Though the case is unusual and complicated, and though Kiarostami combines and alternates footage shot in court, reconstructions of events, and straight-to-camera interviews in order to relate the story from a range of perspectives, the results could not be more lucid or illuminating. We come to realise that the accused, far from being a manipulative impostor, is actually a very decent human being, a victim, perhaps, not only of society but of the lies-peddling machine that is cinema itself.

What to watch next

10 (2002)

Once you’re used to Kiarostami’s revealing rhymes and repetitions, telling ellipses, gentle humour and sly asides on the ambivalent role played in events by the filmmaker, it’s best to proceed forwards step by step – to the subversive, sombre and magisterial Taste of Cherry, the visually magnificent, gently satirical and self-reflexive The Wind Will Carry Us (1999), and the radically experimental, minimally resourced but utterly engrossing 10 (2002).

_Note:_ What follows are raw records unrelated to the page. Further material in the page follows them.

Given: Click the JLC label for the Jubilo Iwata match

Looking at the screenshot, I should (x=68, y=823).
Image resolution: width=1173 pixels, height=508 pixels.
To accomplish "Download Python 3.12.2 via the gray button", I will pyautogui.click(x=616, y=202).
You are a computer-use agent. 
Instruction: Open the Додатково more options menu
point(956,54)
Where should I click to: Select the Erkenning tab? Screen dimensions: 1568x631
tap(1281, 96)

The last of these is a supremely compassionate and courageous look at the plight of Iranian women that consists entirely of 10 conversations conducted during car journeys between a young divorcee and her various passengers. The film may sound claustrophobic and tedious, but it isn’t. A car being both a private and a public space where people tend to speak their minds, 10 offers an uncompromising, near-documentary and finally incredibly moving account of gender and generational politics in contemporary Tehran.

Where not to start

You probably shouldn’t begin your Kiarostami journey with Five (2003) or Shirin (2008) – rather more minimalist digital experiments than 10 – or even with the bigger-budgeted late films Certified Copy (shot in Tuscany) and Like Someone in Love (shot in Tokyo). These are all extremely fine films, but to grasp fully what Kiarostami was doing, it’s better to have seen three or four of the earlier films first. 

Certified Copy (2010)

Likewise, in early documentaries like Fellow Citizen (1983) or Homework (1989), Kiarostami’s rigorous, eventually eye-opening use of repetition makes for rather challenging viewing.

But once you’re hooked, anything goes. He was, after all, one of the true greats of the modern cinema. If in doubt, try a couple of his very early shorts, Two Solutions for One Problem (1975) and Orderly or Disorderly (1981) – proof that, long before his work was known in the west, he was making films that were quite unlike anything else.